▶ **WORK REQUIRED**: If a line in the entries below holds the string "thumbs", copy it.

▶ **Items from a dataset**:

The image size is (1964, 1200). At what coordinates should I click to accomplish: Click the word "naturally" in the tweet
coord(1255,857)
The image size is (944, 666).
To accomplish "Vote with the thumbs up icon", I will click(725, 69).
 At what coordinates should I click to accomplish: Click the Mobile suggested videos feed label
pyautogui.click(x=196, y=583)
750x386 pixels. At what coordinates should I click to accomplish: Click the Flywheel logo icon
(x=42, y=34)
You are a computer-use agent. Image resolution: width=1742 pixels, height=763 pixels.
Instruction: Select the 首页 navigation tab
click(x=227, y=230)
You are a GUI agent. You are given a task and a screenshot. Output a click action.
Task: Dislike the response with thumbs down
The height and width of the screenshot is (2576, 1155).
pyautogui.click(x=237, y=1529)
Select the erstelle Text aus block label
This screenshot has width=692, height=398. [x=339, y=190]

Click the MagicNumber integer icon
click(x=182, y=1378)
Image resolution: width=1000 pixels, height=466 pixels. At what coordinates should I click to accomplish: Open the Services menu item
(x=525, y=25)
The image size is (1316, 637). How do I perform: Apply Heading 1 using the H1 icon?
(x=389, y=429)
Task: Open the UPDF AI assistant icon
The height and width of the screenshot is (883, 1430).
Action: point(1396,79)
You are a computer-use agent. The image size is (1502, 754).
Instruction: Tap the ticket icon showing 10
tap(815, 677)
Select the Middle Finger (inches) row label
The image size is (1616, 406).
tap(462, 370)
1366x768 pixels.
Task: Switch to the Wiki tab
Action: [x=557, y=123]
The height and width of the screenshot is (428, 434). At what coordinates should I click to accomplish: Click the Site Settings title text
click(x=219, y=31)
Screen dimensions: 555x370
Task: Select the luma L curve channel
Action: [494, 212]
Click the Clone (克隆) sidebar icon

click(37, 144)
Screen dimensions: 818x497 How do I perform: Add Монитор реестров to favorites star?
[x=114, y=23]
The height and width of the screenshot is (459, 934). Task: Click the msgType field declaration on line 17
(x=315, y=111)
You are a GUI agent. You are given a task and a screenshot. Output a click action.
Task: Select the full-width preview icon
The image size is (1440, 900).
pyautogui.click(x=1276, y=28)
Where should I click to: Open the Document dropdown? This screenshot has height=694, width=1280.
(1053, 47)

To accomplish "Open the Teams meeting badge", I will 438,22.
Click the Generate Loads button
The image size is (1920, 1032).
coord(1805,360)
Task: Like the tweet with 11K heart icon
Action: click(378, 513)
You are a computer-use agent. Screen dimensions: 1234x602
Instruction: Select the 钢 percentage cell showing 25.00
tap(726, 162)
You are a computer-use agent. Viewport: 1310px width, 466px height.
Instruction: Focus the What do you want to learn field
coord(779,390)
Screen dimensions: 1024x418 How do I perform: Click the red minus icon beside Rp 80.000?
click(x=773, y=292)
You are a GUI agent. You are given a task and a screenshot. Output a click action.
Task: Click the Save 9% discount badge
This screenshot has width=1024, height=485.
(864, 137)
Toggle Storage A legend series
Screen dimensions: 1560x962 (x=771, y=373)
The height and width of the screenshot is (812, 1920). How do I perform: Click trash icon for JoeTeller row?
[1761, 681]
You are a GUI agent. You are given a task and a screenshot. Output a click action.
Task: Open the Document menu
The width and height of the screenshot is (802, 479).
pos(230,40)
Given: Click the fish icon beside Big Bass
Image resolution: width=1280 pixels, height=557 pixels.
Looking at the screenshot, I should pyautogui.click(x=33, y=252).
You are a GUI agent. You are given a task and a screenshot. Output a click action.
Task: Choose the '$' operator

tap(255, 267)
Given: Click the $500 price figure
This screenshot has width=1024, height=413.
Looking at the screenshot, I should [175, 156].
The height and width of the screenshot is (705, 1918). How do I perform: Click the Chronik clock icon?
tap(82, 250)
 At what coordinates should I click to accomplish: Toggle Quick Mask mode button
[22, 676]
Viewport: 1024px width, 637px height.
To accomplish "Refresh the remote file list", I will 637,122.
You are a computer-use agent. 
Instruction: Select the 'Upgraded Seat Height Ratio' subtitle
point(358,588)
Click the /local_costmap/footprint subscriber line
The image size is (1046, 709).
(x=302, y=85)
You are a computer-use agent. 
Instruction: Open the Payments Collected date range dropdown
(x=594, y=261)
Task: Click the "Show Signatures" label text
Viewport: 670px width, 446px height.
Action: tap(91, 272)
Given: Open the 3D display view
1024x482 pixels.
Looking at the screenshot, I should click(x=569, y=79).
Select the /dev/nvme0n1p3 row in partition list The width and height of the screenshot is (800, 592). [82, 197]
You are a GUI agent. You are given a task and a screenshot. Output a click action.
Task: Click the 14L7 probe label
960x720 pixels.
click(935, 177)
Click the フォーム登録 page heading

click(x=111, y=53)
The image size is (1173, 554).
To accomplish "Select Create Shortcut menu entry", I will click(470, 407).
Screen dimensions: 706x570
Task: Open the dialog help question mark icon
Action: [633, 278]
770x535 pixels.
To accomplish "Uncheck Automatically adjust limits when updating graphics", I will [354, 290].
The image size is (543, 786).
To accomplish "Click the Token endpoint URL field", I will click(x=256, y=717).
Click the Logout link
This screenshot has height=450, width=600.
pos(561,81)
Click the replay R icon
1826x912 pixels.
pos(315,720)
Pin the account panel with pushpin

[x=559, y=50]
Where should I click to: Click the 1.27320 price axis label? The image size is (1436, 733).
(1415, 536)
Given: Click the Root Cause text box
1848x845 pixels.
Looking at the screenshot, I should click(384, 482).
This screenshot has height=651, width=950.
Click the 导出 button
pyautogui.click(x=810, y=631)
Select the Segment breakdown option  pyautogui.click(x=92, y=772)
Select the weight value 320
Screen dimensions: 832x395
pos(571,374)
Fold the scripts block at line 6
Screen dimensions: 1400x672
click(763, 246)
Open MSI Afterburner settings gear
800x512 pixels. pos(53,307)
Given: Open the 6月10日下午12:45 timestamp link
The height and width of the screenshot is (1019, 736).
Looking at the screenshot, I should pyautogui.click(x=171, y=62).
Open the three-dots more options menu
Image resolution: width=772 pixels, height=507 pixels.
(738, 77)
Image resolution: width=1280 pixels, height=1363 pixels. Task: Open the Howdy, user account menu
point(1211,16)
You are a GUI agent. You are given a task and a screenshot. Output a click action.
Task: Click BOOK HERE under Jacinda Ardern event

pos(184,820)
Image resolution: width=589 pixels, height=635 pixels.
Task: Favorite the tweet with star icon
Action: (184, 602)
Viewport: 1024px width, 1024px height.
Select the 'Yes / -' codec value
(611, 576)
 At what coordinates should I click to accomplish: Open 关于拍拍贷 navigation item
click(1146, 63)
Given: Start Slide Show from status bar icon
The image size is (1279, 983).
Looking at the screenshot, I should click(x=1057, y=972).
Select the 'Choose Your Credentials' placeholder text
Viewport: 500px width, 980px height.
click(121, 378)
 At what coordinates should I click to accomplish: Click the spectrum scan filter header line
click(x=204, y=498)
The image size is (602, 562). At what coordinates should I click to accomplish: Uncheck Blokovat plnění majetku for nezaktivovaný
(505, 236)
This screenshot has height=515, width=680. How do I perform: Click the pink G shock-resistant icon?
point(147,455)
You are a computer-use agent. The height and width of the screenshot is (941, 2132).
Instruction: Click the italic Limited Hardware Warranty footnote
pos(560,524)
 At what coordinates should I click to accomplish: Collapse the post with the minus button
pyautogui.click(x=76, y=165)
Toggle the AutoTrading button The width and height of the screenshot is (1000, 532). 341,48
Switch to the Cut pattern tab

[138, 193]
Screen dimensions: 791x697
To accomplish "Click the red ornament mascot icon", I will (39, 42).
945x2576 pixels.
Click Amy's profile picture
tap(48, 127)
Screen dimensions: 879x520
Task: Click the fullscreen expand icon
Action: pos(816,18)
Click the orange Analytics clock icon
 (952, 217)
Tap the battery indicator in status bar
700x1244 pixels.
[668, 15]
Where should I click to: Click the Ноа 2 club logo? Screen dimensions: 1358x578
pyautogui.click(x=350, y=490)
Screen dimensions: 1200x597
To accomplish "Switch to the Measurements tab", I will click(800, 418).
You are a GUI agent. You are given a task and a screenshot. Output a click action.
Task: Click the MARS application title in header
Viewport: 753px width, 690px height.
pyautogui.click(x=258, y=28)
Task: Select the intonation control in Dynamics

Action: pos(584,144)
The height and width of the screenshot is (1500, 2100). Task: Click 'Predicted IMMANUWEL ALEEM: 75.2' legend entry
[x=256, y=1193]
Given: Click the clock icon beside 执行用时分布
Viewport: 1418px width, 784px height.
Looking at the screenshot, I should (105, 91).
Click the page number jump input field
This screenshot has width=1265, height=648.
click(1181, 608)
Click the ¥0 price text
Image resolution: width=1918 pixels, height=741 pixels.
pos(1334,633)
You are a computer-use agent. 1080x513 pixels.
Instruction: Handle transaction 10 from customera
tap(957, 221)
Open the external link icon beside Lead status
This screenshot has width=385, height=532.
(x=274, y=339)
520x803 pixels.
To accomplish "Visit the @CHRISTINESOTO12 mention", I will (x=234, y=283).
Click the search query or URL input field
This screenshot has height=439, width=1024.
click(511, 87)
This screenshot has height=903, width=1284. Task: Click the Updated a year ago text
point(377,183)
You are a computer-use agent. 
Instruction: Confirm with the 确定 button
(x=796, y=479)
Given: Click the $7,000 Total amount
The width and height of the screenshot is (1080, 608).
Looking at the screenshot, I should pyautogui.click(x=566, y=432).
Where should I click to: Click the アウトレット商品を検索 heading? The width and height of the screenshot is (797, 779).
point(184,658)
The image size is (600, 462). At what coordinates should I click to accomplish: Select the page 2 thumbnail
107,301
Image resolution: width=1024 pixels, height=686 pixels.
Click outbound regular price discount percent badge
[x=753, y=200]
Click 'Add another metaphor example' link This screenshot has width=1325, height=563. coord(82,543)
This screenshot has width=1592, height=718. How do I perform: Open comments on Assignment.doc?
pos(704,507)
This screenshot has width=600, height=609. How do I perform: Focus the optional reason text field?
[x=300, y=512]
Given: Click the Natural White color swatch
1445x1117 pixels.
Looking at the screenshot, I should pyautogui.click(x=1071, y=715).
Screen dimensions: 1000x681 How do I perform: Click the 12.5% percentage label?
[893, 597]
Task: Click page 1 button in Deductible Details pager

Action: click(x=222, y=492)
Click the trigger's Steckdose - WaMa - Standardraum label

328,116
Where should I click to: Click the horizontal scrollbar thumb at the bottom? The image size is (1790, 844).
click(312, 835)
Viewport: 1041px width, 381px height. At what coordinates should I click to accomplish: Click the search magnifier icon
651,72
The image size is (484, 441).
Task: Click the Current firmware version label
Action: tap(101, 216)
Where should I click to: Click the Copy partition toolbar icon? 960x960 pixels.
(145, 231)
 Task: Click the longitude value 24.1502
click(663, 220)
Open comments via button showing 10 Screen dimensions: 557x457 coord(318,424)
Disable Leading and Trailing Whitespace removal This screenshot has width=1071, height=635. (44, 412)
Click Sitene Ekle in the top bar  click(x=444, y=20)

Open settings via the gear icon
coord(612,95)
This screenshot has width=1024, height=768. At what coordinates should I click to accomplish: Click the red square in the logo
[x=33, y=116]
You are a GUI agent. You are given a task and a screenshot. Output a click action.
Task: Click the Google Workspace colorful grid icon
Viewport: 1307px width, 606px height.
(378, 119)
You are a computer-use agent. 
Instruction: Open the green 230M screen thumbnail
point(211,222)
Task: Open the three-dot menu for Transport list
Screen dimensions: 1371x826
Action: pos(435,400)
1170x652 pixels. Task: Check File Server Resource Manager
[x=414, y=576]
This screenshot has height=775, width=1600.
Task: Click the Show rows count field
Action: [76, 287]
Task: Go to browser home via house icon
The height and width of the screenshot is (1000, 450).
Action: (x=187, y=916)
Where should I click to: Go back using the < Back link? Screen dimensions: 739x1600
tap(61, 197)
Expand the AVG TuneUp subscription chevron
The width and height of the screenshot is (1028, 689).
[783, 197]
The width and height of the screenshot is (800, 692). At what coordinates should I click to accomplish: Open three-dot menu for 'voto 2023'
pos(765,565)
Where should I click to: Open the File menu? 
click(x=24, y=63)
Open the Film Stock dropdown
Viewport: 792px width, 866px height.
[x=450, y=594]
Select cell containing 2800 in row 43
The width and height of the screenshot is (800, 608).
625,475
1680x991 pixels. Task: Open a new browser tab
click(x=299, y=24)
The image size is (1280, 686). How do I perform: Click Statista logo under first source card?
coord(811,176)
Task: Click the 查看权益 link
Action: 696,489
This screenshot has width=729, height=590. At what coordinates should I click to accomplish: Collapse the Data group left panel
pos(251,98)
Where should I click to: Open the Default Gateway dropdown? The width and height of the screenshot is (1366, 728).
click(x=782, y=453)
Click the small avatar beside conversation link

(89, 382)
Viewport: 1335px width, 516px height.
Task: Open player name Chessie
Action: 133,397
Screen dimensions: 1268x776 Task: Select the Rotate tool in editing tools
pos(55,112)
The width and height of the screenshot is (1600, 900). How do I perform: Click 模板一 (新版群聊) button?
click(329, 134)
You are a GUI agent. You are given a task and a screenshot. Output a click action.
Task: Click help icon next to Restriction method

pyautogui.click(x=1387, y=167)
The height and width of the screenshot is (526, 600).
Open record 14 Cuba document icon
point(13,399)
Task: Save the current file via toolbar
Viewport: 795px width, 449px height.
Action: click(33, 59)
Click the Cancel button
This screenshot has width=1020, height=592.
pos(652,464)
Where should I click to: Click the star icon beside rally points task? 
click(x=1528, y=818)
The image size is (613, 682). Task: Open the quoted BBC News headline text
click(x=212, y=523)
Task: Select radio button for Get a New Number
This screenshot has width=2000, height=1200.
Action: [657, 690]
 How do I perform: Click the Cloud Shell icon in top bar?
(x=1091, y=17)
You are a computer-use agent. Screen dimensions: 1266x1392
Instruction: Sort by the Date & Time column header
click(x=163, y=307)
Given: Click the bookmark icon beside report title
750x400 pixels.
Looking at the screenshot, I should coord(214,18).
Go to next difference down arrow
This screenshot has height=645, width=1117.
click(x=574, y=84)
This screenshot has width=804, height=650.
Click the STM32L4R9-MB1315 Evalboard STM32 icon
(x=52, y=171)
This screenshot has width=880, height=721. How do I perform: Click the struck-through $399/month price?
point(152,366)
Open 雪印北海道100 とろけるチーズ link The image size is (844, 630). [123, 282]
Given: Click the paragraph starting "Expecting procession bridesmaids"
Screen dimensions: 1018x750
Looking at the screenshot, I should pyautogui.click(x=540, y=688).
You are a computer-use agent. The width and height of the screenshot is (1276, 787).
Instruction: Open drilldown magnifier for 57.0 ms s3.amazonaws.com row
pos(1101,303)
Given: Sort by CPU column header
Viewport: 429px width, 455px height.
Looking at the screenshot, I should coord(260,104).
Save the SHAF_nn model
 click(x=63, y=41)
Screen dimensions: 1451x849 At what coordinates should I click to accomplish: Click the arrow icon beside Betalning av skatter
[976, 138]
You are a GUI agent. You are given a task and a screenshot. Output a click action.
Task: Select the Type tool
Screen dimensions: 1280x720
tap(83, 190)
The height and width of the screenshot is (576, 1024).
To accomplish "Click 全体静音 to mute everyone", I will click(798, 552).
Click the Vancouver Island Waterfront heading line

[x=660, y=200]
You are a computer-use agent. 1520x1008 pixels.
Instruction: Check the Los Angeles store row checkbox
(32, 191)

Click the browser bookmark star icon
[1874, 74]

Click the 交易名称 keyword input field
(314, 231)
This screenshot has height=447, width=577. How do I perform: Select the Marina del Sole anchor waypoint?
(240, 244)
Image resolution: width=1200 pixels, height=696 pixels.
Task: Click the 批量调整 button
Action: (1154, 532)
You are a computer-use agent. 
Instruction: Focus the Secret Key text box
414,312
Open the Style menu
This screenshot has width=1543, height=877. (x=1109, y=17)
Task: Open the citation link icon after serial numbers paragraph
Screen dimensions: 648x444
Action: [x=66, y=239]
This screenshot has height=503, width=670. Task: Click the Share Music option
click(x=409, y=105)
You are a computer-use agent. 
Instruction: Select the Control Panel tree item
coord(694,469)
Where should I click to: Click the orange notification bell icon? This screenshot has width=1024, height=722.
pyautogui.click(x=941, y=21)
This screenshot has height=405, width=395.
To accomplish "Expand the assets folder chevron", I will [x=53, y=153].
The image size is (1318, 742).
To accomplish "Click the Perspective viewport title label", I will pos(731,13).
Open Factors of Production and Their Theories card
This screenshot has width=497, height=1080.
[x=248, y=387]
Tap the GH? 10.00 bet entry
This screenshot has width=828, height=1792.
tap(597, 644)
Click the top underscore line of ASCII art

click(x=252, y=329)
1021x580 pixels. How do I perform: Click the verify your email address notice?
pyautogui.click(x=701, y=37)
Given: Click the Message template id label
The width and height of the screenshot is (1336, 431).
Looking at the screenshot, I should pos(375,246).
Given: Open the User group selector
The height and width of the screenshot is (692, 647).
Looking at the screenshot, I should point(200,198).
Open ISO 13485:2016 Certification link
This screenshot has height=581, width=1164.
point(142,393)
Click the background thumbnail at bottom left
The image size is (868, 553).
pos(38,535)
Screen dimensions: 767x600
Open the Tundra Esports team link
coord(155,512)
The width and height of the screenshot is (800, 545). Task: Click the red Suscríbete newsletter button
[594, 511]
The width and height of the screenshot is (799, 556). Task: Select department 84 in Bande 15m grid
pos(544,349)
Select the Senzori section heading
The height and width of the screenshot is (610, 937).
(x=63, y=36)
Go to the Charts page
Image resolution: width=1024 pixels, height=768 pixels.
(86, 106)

▶ **ANSWER TO THIS EXERCISE**:
To accomplish "Vote with the thumbs up icon", I will click(725, 69).
Task: Dislike the response with thumbs down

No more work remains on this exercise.